--- Start of DOCUMENT EXTRACT ---

# Dwarf Sagittaria dying?



## houseofcards (Mar 21, 2009)

Are you feeding them?


----------



## Tanklyfe (Oct 25, 2017)

The plants ? Like with flourish ? 

If that's what you r asking , no .....


----------



## Channing.Miskel (Oct 27, 2015)

Tanklyfe said:


> The plants ? Like with flourish ?
> 
> If that's what you r asking , no .....




You need to put in root tabs if you want to see them do well. There aren't enough nutrients in your water. You could also get flourish or some dry ferts. 

The yellowing is likely from a lack of iron. 


Sent from my iPhone using Tapatalk


----------



## Tanklyfe (Oct 25, 2017)

I see I will go get some  thanks


----------



## FuryMonkey (Nov 5, 2017)

I agree that root tabs are a must and the cause of your issue.

But I had a similar experience with E. Tenellus (chain sword) where every few months it would have a die-off like you described. My tank was dirt capped with gravel so nutrients definitely weren't the issue.

--- End of DOCUMENT EXTRACT ---
--- Start of RAW DATA ---

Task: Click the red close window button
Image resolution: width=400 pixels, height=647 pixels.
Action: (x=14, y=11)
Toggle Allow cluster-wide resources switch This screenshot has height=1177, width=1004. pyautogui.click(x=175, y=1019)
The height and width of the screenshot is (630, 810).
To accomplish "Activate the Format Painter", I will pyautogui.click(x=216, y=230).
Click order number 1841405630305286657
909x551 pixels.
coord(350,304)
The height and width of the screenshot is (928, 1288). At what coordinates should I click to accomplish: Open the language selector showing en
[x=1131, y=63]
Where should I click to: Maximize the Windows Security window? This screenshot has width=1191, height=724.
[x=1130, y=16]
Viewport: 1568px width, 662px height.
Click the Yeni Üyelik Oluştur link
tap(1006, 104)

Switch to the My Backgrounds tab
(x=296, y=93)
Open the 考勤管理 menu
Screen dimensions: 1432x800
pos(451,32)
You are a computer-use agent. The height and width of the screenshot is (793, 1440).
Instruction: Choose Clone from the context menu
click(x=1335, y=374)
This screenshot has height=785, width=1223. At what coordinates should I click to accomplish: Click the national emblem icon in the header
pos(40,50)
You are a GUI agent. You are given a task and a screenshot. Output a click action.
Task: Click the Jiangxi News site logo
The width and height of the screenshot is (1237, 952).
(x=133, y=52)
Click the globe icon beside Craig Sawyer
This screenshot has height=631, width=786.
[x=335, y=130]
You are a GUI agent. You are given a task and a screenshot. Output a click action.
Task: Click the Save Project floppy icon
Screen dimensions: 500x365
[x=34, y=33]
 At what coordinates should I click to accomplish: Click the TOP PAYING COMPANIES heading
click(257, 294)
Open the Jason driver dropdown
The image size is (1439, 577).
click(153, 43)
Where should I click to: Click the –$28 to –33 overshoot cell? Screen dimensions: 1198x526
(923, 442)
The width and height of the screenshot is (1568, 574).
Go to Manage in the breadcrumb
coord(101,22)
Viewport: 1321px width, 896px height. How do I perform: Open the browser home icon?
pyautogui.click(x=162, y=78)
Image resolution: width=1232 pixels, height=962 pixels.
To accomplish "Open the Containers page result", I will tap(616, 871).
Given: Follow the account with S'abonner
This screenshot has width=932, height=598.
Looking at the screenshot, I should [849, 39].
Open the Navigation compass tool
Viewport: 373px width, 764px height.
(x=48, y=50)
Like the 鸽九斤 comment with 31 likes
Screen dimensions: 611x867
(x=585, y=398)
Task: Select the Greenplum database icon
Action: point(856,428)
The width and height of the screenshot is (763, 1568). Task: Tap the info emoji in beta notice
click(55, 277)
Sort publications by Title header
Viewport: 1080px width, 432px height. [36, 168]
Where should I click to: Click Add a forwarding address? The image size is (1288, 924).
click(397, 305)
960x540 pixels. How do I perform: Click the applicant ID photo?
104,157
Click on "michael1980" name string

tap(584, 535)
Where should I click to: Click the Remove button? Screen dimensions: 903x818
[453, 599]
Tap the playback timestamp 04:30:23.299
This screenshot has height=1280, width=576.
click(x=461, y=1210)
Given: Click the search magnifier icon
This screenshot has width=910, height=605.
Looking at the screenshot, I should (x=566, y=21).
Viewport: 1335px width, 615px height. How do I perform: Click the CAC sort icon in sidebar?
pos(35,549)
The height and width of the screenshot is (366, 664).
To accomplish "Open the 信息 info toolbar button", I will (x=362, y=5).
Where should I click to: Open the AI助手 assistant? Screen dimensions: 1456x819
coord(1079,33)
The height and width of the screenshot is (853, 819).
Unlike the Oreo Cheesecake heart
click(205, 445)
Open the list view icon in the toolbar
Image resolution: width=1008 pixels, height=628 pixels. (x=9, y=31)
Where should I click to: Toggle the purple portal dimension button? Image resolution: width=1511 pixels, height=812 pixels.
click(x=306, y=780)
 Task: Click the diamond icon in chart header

--- End of RAW DATA ---

*THE PROBLEM*. Continue the forum thread about the dying dwarf sagittaria from its last sentence.

*TASK RESULT*.
I figured it was either due to the density of the carpet it had formed, which was causing some nodes/leaves to be shaded, or it was a natural age related life cycle. Some plants have life histories where they expect to be submersed at some times of the year and emersed at others - one would assume that they'd have some internal clocks associated with external triggers to initiate the change over.

My solution was to do a thorough trim and remove any old large nodes. In a few weeks everything would be looking nice and lush again.

On occasion I'd run DIY CO2 in the tank which seemed to help keep the chain sword looking nice.

You mentioned amazon swords - they are very heavy root feeders so you'll want to give them extra tabs. They're also a species that switches between submersed and emersed and their growth trends to slow down as they age. I've had some just completely stagnate and others give up entirely.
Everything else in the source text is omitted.